Subsequent full workup for polyarthritis excluded uveitis. Synovial biopsy of the right knee joint revealed chronic inflammatory synovitis consistent with inflammatory arthritis, after which treatment with methotrexate (15 mg/m2 per week subcutaneously) was instituted. Methotrexate, however, did not control the polyarthritis. Thus etanercept (0.8 mg/kg per week subcutaneously) was subsequently commenced, leading to clinical remission.

Whole-exome sequencing was performed on DNA extracted from peripheral blood from the patient, parents, and his unaffected brother to try to ascertain a genetic cause for his phenotype. In particular, targeted analysis of a list of candidate genes associated with differential diagnosis of NBS was performed, as was analysis of genes known to be associated with monogenic autoinflammation. This strategy revealed the presence of a de novo heterozygous single-nucleotide substitution in the ARID1B gene resulting in a premature stop codon in all Reference Sequence database–annotated isoforms.
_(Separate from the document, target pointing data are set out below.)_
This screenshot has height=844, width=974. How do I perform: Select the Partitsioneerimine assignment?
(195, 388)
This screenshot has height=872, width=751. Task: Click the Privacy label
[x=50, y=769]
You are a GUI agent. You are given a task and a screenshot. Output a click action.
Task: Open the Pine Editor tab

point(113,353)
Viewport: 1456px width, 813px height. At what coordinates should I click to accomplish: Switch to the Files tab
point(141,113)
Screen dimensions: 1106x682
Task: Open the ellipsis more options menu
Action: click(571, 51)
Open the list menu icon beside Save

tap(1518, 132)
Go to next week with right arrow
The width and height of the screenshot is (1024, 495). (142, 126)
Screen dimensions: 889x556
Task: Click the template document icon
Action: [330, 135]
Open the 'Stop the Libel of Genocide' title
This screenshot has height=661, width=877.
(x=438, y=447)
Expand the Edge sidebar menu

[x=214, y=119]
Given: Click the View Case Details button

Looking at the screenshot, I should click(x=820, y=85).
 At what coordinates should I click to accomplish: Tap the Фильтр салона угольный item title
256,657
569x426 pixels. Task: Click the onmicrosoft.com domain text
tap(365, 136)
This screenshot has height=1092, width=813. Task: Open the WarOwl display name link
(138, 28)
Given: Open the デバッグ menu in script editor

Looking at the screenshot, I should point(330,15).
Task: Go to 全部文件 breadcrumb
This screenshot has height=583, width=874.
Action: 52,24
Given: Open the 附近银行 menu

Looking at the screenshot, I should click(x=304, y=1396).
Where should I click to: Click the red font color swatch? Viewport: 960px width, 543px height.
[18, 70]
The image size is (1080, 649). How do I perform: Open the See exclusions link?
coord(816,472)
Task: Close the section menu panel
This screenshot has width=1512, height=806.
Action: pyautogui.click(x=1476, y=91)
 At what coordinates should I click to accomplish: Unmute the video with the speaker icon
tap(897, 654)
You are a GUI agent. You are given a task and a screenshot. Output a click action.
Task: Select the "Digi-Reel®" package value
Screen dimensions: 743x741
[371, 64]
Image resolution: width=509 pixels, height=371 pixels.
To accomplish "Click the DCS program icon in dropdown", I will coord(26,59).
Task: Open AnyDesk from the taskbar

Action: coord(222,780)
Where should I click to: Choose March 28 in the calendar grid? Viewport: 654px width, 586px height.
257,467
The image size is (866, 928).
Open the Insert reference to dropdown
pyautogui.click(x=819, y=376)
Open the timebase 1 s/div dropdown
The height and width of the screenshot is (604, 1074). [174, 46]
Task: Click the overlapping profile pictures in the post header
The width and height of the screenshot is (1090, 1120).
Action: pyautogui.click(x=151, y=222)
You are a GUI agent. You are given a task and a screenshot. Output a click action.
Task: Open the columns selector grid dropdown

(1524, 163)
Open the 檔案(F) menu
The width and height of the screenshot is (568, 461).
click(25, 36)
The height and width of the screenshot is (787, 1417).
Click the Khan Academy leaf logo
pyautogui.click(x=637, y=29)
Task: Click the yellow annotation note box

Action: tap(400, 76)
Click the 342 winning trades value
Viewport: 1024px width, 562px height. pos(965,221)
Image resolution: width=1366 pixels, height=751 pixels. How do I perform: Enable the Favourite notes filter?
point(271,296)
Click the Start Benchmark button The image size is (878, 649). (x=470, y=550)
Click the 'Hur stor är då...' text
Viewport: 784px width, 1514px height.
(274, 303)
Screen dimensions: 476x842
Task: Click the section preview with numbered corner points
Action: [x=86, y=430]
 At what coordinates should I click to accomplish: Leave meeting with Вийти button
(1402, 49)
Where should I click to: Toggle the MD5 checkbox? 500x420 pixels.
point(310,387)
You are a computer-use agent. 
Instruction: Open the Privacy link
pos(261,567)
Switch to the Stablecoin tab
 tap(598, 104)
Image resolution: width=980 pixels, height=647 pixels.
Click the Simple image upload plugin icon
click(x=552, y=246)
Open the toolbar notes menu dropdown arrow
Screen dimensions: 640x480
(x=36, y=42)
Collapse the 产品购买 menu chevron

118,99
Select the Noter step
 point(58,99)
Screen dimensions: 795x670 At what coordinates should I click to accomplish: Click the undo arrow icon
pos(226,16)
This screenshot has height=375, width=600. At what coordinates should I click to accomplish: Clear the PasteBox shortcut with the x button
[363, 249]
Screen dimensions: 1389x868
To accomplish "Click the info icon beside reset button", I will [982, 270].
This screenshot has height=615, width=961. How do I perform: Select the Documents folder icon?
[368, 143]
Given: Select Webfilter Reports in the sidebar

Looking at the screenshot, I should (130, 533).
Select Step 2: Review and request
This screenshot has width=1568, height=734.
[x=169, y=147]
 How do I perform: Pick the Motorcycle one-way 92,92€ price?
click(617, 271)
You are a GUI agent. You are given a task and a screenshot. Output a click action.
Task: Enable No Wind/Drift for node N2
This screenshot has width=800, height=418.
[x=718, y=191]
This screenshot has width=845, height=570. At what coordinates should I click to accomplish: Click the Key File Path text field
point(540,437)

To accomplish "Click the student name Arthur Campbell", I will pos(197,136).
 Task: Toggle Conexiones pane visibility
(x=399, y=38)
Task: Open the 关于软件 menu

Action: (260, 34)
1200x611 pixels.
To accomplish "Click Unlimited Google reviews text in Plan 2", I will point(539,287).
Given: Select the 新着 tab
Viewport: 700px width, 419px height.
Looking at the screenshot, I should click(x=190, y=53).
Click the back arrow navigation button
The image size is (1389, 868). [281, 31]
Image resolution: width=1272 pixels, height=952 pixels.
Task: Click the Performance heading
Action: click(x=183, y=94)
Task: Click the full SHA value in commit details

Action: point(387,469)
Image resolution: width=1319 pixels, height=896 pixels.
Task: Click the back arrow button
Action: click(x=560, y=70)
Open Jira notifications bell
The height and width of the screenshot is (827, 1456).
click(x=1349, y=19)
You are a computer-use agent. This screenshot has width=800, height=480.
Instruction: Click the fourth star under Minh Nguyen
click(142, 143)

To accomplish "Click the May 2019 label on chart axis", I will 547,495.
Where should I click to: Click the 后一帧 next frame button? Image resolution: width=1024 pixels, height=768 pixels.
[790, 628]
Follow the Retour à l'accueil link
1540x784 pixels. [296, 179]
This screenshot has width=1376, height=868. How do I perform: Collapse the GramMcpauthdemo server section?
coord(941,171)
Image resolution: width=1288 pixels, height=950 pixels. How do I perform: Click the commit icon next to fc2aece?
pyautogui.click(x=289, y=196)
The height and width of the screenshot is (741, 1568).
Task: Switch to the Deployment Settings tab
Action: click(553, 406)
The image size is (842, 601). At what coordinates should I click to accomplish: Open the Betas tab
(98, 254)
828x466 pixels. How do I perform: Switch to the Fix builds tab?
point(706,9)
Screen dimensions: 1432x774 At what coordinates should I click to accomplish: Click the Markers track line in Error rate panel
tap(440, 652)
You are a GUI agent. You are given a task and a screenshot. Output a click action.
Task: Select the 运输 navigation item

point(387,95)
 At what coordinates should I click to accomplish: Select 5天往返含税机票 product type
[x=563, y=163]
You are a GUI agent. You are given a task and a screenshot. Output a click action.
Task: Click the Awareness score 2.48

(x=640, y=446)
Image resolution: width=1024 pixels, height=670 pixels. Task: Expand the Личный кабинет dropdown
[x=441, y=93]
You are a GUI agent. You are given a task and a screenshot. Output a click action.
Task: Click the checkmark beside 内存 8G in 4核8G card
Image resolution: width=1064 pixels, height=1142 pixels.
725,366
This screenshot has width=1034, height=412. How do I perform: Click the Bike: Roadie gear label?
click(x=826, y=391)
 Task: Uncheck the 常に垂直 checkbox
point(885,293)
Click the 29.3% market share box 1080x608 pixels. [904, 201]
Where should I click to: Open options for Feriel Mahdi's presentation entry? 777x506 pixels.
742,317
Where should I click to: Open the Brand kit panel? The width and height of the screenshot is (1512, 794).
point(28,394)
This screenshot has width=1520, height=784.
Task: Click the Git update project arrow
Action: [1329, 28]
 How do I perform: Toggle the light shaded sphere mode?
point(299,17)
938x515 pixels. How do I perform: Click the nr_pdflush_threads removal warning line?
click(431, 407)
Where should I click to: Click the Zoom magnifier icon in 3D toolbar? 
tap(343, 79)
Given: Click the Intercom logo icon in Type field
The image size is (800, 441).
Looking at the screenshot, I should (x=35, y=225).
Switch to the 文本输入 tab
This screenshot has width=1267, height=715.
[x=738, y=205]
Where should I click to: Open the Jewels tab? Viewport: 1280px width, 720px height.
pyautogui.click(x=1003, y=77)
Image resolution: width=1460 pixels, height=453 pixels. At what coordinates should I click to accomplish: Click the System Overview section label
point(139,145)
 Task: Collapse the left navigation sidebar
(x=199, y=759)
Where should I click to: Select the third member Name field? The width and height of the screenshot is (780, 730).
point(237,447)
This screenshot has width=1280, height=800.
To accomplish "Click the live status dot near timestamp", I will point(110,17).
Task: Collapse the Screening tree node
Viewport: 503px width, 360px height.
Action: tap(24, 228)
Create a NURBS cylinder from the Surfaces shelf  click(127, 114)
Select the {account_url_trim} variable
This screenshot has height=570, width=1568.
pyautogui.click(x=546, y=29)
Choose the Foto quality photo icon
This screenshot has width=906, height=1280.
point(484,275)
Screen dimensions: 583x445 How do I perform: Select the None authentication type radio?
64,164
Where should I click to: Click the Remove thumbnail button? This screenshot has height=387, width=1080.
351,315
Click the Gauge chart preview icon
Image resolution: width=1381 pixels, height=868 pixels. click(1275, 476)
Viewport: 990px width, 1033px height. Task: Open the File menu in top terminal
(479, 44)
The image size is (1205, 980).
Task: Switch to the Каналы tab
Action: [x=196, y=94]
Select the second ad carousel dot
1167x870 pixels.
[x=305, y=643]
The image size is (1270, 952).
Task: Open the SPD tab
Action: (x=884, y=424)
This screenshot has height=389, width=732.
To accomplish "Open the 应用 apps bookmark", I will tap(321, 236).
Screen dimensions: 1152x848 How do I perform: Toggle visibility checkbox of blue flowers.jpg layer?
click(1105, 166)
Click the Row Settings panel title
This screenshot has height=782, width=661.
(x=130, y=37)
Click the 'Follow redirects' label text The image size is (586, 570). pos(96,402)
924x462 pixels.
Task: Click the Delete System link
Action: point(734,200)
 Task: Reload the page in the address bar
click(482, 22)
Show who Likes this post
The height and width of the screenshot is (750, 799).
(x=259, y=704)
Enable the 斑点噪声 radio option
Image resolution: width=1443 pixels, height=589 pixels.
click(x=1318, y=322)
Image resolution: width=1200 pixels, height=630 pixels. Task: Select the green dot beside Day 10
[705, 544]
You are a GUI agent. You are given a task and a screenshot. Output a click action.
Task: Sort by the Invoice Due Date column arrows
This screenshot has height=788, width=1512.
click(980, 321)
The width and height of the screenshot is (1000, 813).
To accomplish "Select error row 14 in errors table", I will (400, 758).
Specifically, in the primary transcript, predicted to be highly expressed in human brain (and other somatic tissues), it results in a nonsense mutation in exon 20. A loss-of-function mutation in ARID1B is consistent with a diagnosis of CSS. With dideoxynucleotide sequencing, the presence of this mutation was confirmed in a heterozygous state in the patient and its absence in the clinically unaffected first-degree family members.